Today is International Left-handers’ Day. A day on which M.C. Escher, as a left-hander, cannot go unmentioned. This event was created to draw attention to the inconveniences that left-handed people encounter. It was first held on 13 August 1976. On a Friday, which was a conscious choice.

Escher’s left-handedness was dealt with heavy-handedly at school. He was forced to write and draw right-handed. This was standard practice at the time. Although those corrections hardly had any effect, he later learnt to use his right hand just as well as his left one. Being ambidextrous brought him an advantage in his artistry.

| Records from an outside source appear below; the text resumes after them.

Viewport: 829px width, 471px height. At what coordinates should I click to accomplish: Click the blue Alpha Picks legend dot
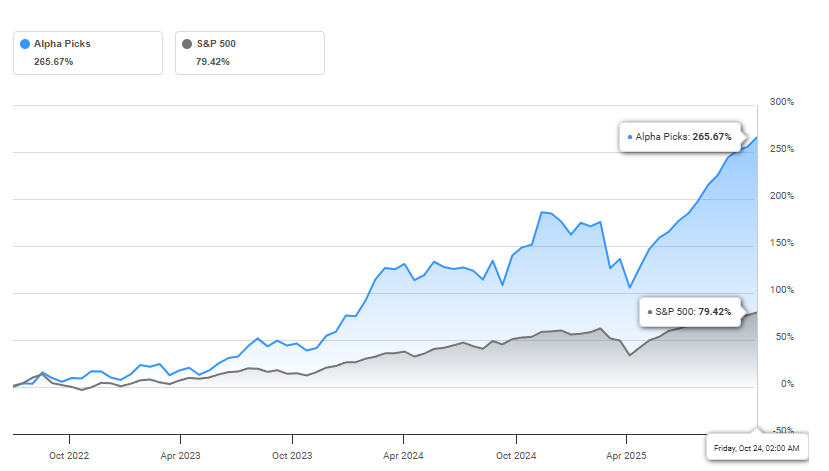[x=25, y=44]
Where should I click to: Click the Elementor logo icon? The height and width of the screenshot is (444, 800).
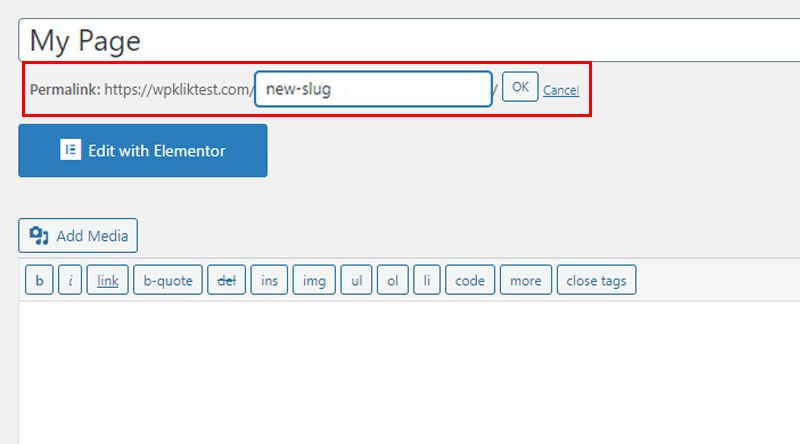[70, 150]
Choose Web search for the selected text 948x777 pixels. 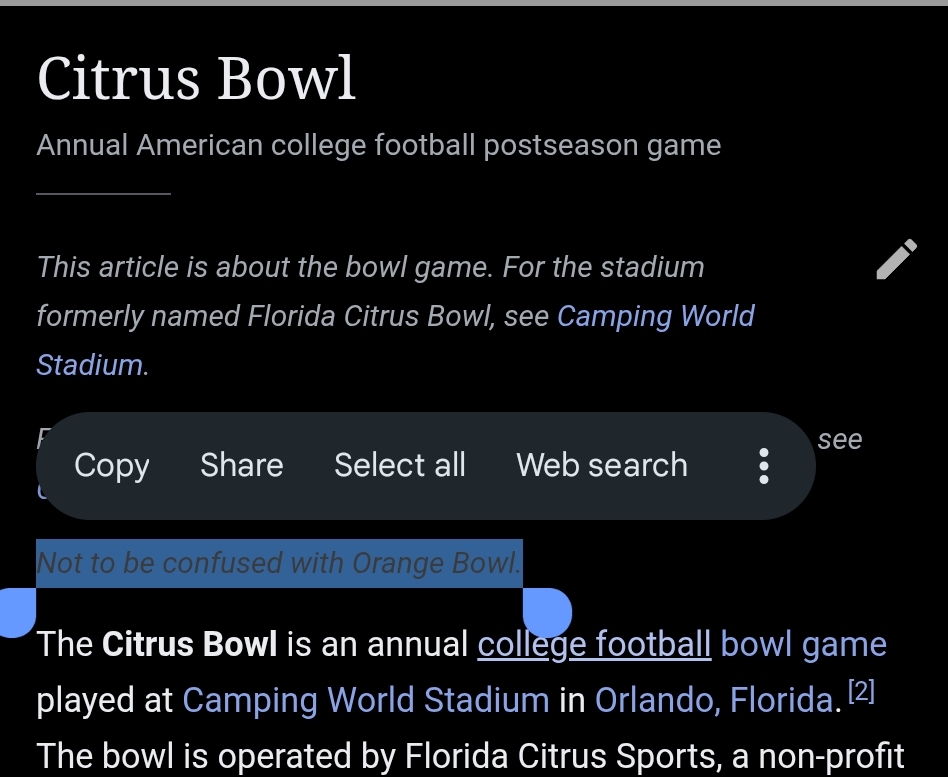tap(601, 466)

Escher saw his left-handedness mainly as a fascinating phenomenon rather than as something problematic. Not so much because of famous predecessors such as Michelangelo, Leonardo da Vinci, Holbein, Picasso, Toulouse-Lautrec and Rubens, but because of the theories surrounding it. For example, the left hand was supposedly better suited to sensory work. It was also thought that using that hand attracted people. For example, in 1952 he wrote to his former art teacher in Arnhem, F.W. van der Haagen:

‘I did at least experience this repeatedly when I was drawing outside in Italy. The curiosity of the people who usually gathered around me to watch was fuelled far more by my left-handedness than by the image being created on my drawing paper’.*

In the letter he responded to an article on left-handedness that Van der Haagen had sent him:

‘I was particularly struck by the suggestion that left-handed people might be more inclined to draw than to paint; in other words, that form might be more important to them than colour. From my own perspective, this is perfectly true. I was exclusively left-handed from my earliest childhood (at primary school I found learning to write with my right hand extremely difficult; I would probably have managed to write in mirror image with my left hand far more easily and naturally), and the fact that my feel for form is greater than my feel for colour may also have resulted in me becoming a graphic artist rather than a painter’.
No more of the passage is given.